Despite the myopic view of North American music journalists, Taira explains that Finland has a lot of great acts which only need one big break to get their music out there internationally.

“I think [Finland] has a pretty good indie scene — a pretty good underground scene as well,” he says. “It actually has stayed underground — or not as such of course — but those are not the kind of bands that fill the tabloids or get any airplay. They are very good and they gather a pretty big audience. At least in the big cities.”

Whereas places like Canada have multiple resources for independent music to get out — college radio, alternative weeklies, the CBC — it is different in smaller countries like Finland. Taira remains upbeat, saying it is the best time to make music anywhere, especially in his native country.

“We’re living in pretty exciting times, especially in consideration of what was going on 10 years ago,” he argues. “We had few metal bands. We had some indie scene, but the time wasn’t right for that.”

Yet, for Finnish bands, there’s one major issue: to make it locally, you need to sing in the native tongue. But for international success, it’s commonly accepted wisdom that it’s hard to break in English-speaking countries without English lyrics.

“[Finnish songs have] been in our culture for, like, 50-60 years,” Taira explains. “It started in the ’40s and ’50s when big international hits were translated into Finnish and I think that kind of started the heritage of Finnish songs.”

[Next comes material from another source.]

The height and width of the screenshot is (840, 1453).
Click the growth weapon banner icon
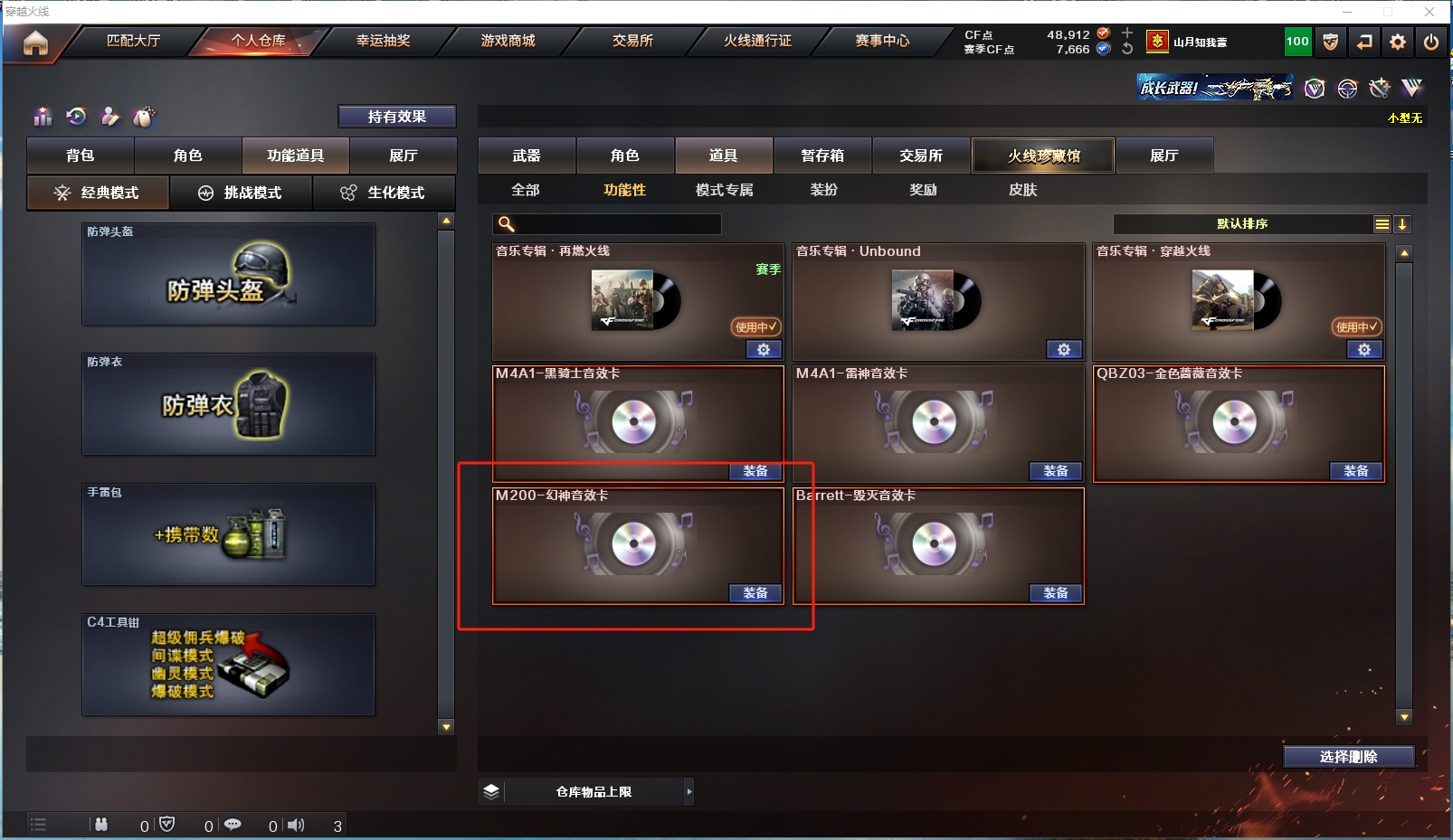(1215, 88)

This is easily explained by the country’s relative youth. Finland declared independence from the Russian Empire in 1917 and was recognized on January 4 1918, so their own culture is very important to them.

“We don’t have a long heritage,” says Taira. “We’re kind of a newcomer in our independency. We haven’t been around for even a hundred years yet. It kind of created a demanded for a strong sense of nationality and that has had a really huge part of why the most popular bands in Finland sing in Finnish.”

For Rubik, who sing in English, it’s a problem they brush off easily. Good things are happening in their home country, good things which can only lead to success in the future.  

“As I said, it’s about to change,” Taira says hopefully. “The last 10 to 15 years have become more open minded. I’m looking forward to the future — but we’ll see.”